1. State-Sponsored Espionage:
Nation-state cyber operations constitute the most consistent and damaging category in the CSIS record. Chinese cyber espionage operations surged 150% overall in 2024, with attacks against financial, media, manufacturing, and industrial sectors rising to 300% in a single year. Chinese attacks on Taiwan reached 2.4 million daily attempts in 2024. Russian cyberattacks on Ukraine surged 70% in 2024, producing 4,315 documented incidents against critical infrastructure alone.
2. Critical Infrastructure Attacks:
Power grids, water systems, airports, and healthcare networks represent active and recurring targets. A ransomware attack on Collins Aerospace’s airport operations platform disrupted check-in and boarding at Heathrow, Brussels, and Berlin airports simultaneously in September 2025. Russian hackers briefly seized control of a Norwegian dam in April 2025. The INC ransomware gang halted emergency alerts across multiple U.S. states in November 2025 by compromising the CodeRED alert system.
3. Financial System Penetration:
North Korea’s Lazarus Group stole $1.5 billion in Ethereum from ByBit in February 2025, the largest cryptocurrency theft in recorded history, laundering $160 million within the first 48 hours. The same group stole $30.4 million from South Korea’s Upbit exchange in November 2025. In 2013, a gang of 8 hackers extracted $45 million from UAE and Omani banks within hours by eliminating withdrawal limits on prepaid debit cards.

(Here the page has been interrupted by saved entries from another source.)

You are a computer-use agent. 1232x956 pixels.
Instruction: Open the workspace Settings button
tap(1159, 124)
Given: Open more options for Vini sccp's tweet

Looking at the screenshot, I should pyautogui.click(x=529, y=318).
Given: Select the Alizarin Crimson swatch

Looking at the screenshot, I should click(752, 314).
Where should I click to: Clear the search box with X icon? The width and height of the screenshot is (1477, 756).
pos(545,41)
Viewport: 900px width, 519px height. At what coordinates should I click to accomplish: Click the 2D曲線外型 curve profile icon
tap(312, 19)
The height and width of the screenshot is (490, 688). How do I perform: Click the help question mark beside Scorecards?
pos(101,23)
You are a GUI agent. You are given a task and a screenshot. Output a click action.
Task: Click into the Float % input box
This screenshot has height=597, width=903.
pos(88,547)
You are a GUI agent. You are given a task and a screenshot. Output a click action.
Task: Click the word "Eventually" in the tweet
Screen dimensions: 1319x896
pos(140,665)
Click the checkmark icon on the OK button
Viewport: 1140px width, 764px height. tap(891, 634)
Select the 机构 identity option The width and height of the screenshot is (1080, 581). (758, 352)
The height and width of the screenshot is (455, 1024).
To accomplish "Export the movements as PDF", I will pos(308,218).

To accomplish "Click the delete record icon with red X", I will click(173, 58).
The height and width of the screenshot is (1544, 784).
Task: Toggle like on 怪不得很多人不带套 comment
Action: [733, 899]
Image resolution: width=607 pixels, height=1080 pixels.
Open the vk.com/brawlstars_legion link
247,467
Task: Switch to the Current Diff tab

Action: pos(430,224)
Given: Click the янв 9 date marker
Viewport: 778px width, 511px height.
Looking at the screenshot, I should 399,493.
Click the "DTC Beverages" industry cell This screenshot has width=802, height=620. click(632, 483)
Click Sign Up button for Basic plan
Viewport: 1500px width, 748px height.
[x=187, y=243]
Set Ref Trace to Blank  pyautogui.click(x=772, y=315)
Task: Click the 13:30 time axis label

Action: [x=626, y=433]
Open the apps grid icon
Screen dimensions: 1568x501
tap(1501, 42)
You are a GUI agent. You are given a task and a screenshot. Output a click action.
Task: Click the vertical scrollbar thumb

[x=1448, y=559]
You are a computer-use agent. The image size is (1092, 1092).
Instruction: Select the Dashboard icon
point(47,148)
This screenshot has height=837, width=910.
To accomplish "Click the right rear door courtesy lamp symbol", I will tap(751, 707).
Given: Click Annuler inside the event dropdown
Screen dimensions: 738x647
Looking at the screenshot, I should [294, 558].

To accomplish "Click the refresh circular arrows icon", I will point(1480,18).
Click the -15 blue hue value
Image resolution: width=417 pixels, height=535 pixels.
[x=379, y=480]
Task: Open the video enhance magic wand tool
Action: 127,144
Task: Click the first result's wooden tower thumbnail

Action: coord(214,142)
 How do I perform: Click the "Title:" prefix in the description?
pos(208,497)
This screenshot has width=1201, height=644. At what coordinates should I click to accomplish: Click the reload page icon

4. Mass Data Exfiltration:
June 2025 produced the largest known data leak in China’s history; over 4 billion user records from WeChat and Alipay were exposed in a single incident. The 2015 U.S. Office of Personnel Management breach exfiltrated 21.5 million records, including background investigation files for every cleared U.S. government employee. South Korean e-commerce platform Coupang reported 33.7 million compromised customer accounts in December 2025.
5. Political and Election Interference:
Romanian election systems absorbed 85,000 cyberattacks from Russian actors in December 2024, with credential leaks published on Russian hacker forums immediately before voting day. Chinese cyber actors conducted coordinated disinformation campaigns on WeChat targeting Canadian Liberal leadership candidates in February 2025, reaching 2–3 million global users. The DNC breach in 2016 released 20,000 internal emails, traced directly to Russian intelligence agencies.
No Sector, No Country, No Infrastructure Is Exempt
The CSIS record demonstrates that cyberattacks follow no geographic or sectoral boundary. Healthcare, defense, finance, energy, aviation, retail, government, telecommunications, and childcare have all absorbed significant documented breaches. The September 2025 ransomware attack on Kido International exfiltrated photographs and personal data of 8,000 children from 18 London nurseries. The U.S. Treasury Department lost access to 3,000 unclassified files in December 2024 through a compromised third-party vendor. The UK’s National Cyber Security Centre recorded a 3-fold increase in nationally significant cyberattacks in 2024 alone, classifying China, Russia, Iran, and North Korea as “real and enduring threats.”
Interpol’s Operation Serengeti 2.0 arrested 1,200 alleged cybercriminals across 18 countries in August 2025 and recovered nearly $100 million. The arrests did not reduce the incident volume in subsequent months.
The Uncomfortable Conclusion
Twenty years of CSIS documentation establishes 1 consistent finding: the rate of significant cyberattacks increases every year. The tools evolve. From early SCADA malware and DDoS campaigns to AI-assisted spear phishing, supply chain attacks, and OAuth token exploitation. The targets expand. The losses grow larger. The $1.5 billion ByBit theft in February 2025 would have been unimaginable in scale in 2006. The 2025 Jaguar Land Rover attack, estimated at £1.9 billion in damages, represents the most economically destructive cyber event in UK history.
Digital security is not a solved problem with occasional failures. It is an unsolved problem with occasional successes.
Every organisation connected to the internet operates inside an active threat environment documented continuously since 2006, and the document is still being updated.